国の水俣病未認定患者調査を拒否 不知火患者会が決定朝日新聞

 環境省が4月から実施する水俣病未認定患者1万数千人の実態調査について、認定申請者約1800人でつくる水俣病不知火患者会(熊本県水俣市)は28日、協力しないことを決めた。調査結果は与党の水俣病問題プロジェクトチーム(PT)の新たな救済策づくりの参考資料に使われることになっており、「予想される新救済策では根本的な問題解決にならない」とする同会が改めて抵抗の姿勢を示した形だ。

 与党PTは95年の政治決着並みの救済策を検討しているが、同会は「多くの患者を水俣病と認めないまま一時金などで決着を図る策では、問題の解決にならない」として受け入れを拒否。会員のうち約1100人は国と熊本県、チッソを相手に損害賠償請求訴訟を起こし、司法の場での救済制度の確立を目指している。

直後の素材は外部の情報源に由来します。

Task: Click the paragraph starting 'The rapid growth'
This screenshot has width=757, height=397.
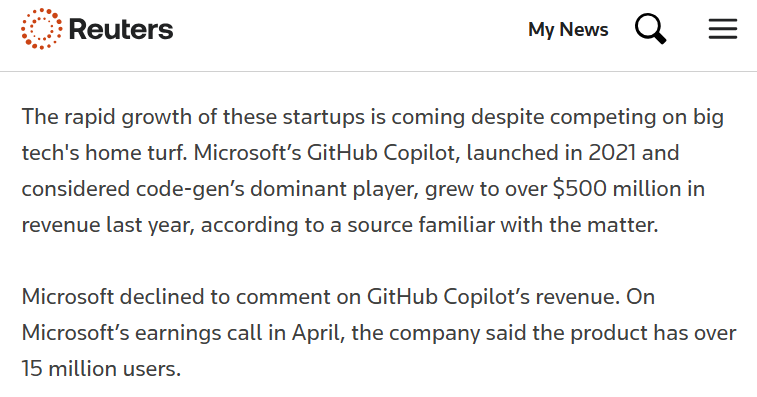Action: click(373, 170)
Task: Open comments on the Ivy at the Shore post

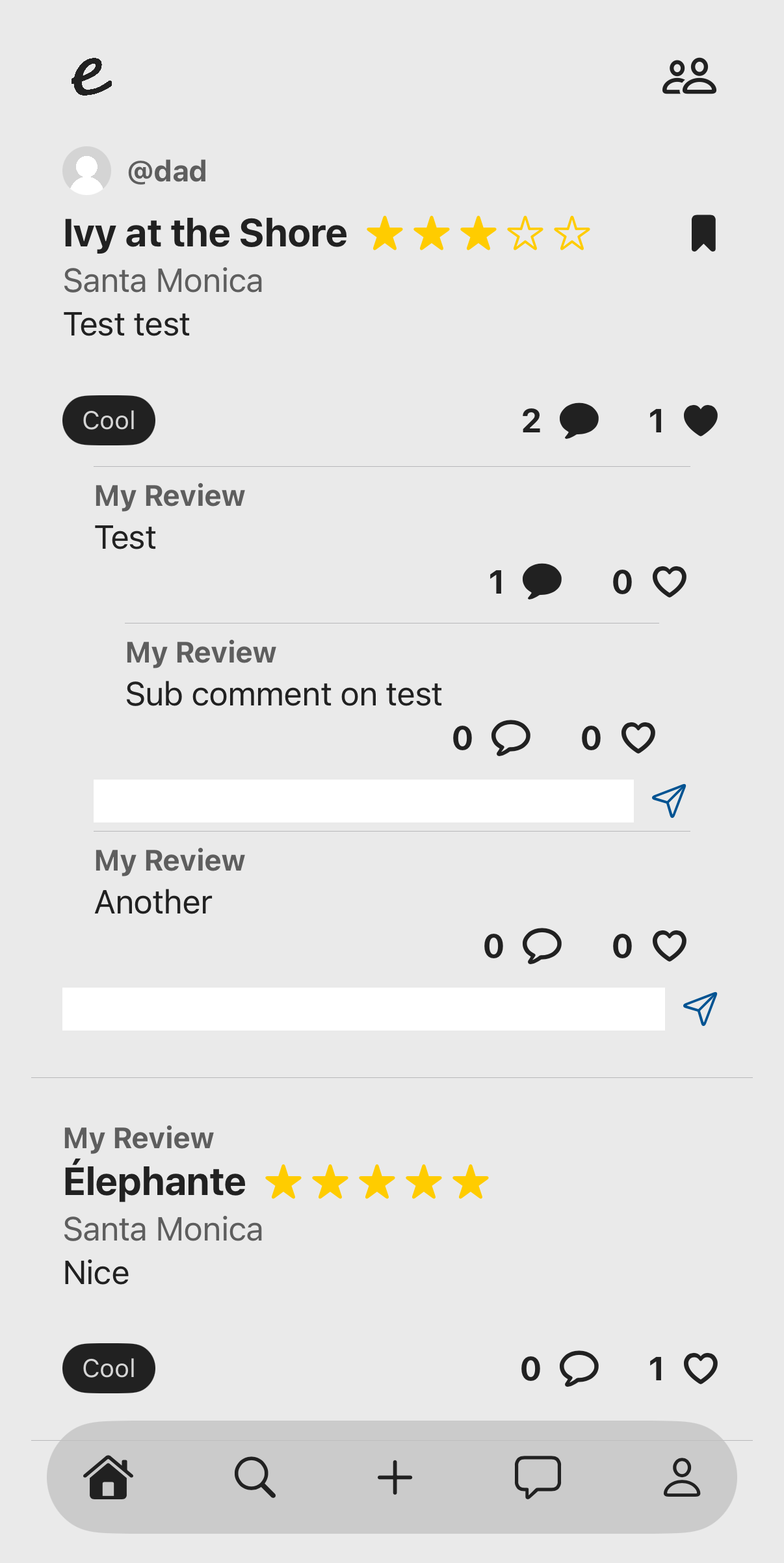Action: tap(578, 420)
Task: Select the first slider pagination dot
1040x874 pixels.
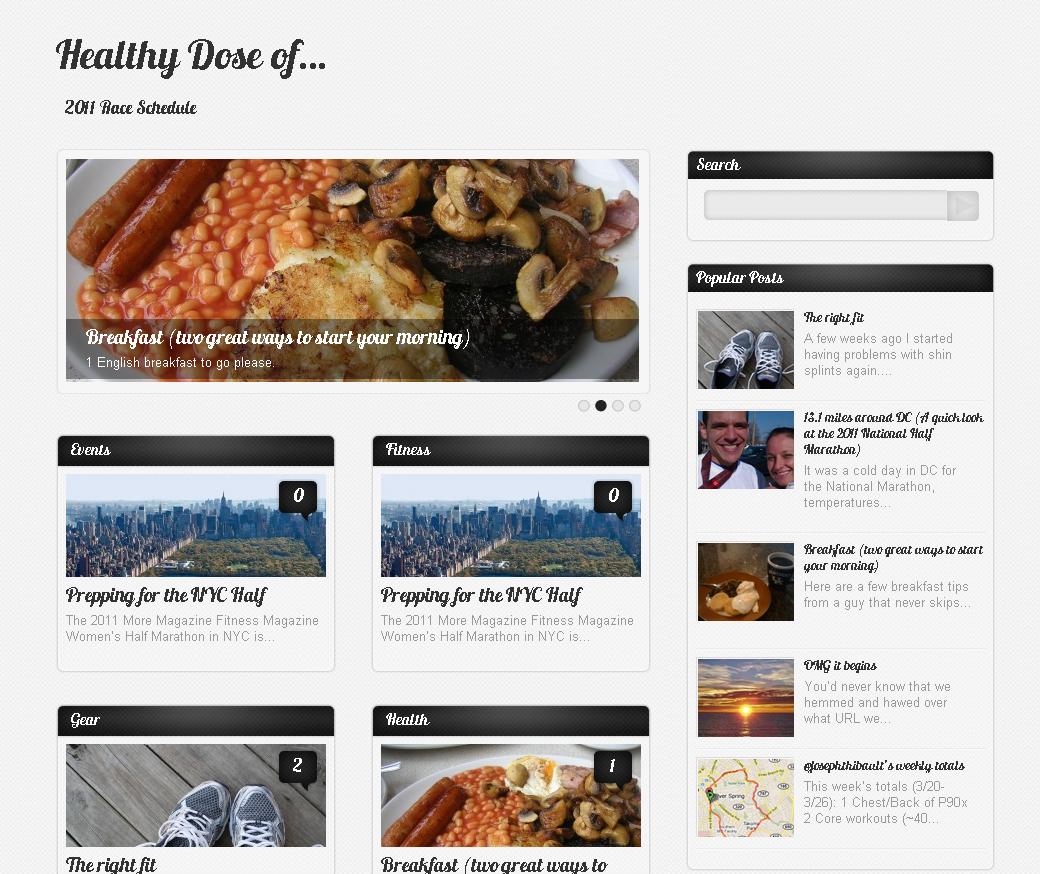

 同会と弁護団は28日、水俣市での合同学習会で調査協力拒否の声明を採択。「調査は被害の全容解明につながらず、与党PTの解決策に白紙委任状を与えるようなもの。到底受け入れられない」と指摘した。取材に対し大石利生会長(66)は「調査費の8億円があれば、私たちが求める不知火海沿岸の全住民の健康調査ができる。なぜそうしないのか」と話した。

 調査対象は熊本、鹿児島、新潟3県の未認定患者。4〜10月、神経症状や日常生活の身体能力についてアンケートするほか、無作為抽出した5%の人を対象に医師が診察し、保健師が症状や生活上の支障を調べる。

 他の団体では、水俣病被害者互助会(水俣市、約130人)も拒否する方向で検討。水俣病出水の会(鹿児島県出水市、約2400人)と水俣病被害者芦北の会(熊本県津奈木町、約230人)は協力する方針という。